The primary aspect of the transact stage is the ability to purchase products over the Web.
This required many, many profound developments in technology and physical goods distribution and logistics.
To transact orders and payments over the Web now imposed a significantly higher level of security and access control than was required when the Web was simply an information distribution mechanism. Security-driven technologies, such as encryption, SSL, Kerberos, and PKI, as well as certificate authorities to support authentication and authorization for financial transactions emerged in the Transact stage.
Advanced logistics were required to support Web purchases. Previously, logistics organizations were set up for business-to-business transport.
Producers shipped truckloads to distributors. Distributors shipped quantity to retailers.
The "last mile" (to use a telephony analogy), was the responsibility of the consumer because the consumer came to the retailer to take delivery.
Producers now needed the ability to move goods directly from the producer to the consumer.
There was not a logistics company in the world set up to handle that. What we saw was the massive, unprecedented expansion of UPS,
the U.S. Postal Service and Federal Express, revamping their infrastructure to handle massive quantities of single unit shipments.
As soon as we had the security mechanisms in place to support the financial activities, and the logistics capabilities in place to support physical
distribution, there was nothing to stop transacting business on the Web. We saw company sites add ordering capability to their Web sites.

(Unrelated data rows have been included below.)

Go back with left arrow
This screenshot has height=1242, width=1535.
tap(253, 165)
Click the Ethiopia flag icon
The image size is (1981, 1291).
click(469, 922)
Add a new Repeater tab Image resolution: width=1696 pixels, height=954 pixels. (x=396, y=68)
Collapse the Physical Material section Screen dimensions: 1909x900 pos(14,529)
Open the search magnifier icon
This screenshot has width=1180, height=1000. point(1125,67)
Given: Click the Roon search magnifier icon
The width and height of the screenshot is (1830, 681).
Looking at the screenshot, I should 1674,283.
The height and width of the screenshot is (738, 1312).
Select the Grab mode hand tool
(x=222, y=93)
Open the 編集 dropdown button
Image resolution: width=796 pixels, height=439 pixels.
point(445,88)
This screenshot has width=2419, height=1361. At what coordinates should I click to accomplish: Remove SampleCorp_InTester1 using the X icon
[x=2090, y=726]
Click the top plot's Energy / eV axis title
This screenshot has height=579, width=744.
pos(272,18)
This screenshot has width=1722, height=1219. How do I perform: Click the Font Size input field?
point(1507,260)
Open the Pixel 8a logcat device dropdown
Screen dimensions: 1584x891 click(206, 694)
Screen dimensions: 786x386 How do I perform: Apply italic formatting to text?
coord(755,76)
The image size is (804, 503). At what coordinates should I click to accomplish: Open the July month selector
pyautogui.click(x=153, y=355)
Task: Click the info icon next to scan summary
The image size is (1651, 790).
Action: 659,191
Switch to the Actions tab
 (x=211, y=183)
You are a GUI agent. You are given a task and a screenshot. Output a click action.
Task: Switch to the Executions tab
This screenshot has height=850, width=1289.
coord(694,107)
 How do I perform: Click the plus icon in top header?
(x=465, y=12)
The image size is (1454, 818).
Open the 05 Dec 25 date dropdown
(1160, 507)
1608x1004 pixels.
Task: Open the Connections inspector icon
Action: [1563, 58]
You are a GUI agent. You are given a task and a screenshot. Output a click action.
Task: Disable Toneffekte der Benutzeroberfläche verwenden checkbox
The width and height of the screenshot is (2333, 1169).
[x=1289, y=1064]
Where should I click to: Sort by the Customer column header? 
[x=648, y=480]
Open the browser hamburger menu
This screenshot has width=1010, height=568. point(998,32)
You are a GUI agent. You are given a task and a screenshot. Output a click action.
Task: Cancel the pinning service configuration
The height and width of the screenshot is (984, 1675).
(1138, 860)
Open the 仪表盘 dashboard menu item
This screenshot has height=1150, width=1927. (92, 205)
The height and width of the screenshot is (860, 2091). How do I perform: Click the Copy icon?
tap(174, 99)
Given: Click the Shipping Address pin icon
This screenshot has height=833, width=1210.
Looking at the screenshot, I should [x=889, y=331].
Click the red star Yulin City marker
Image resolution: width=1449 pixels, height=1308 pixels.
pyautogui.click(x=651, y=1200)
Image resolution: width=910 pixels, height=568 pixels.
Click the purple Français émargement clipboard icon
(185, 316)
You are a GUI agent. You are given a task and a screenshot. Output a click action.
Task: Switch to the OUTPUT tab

Company sites would now deliver product information and transact the sale of products. Then they would outsource delivery to a logistics organization. If we compare the company site capabilities at this stage to the traditional retailer, we find that two important communications channels are missing:
The consumer's ability to communicate need
Whereas the traditional brick and mortar retailer carrying a variety of products could more directly translate the customer's need into an
appropriate solution, online company sites understood need as the product itself.
The flow of generic information
Brick and mortar retailers maintained the flow of generic information, which continued to foster the sense of community.
Brokers and dealers
In response to these shortcomings, two new players burst onto the scene:
Both of these develop relationships with multiple producers across multiple industries.
They are then positioned to communicate with the consumer regarding the consumer's need, allowing them to then craft an appropriate solution. The distinction between the broker and dealer is based on the execution of the transaction. A broker provides information regarding a solution to the consumer whereupon the consumer transacts directly with the producer.
A dealer actually executes the transaction with the consumer. It is then the responsibility of the dealer to work with the producer and the logistics provider to affect physical delivery.
Application Service Providers
For many small- to medium-sized companies and dealers, the cost of the necessary technology to effect secure payments was prohibitive. In response, we saw the first ASP (application service provider) emerge around the function of bill payment and presentment. The consumer would transact the purchase with the company site or dealer. The company site or dealer would provide the transaction information to the ASP. The consumer made the payment directly to the ASP.
As more and more commerce transitioned to the Web, the role of the ASP carried a secondary benefit.
Consumers were faced with a new issue, namely the consumer needed to log into company A to pay for the goods purchased from Company A. The consumer needed to log into Dealer B to pay for the goods and services transacted with Dealer B and so on. Through a common ASP the consumer could now log into a single site and disperse payment for multiple obligations.
For example, CheckFree let consumers pay for phone bills, purchases, or other purchases all through one site.
At about this same time, digital product distribution began to exhibit the same channel limitations that have historically plagued the physical
product channels. Too many individuals downloaded single-sourced content at one time, clogging the system. Content management companies emerged to
distribute and synchronize large quantities of digital product data across multiple ISPs.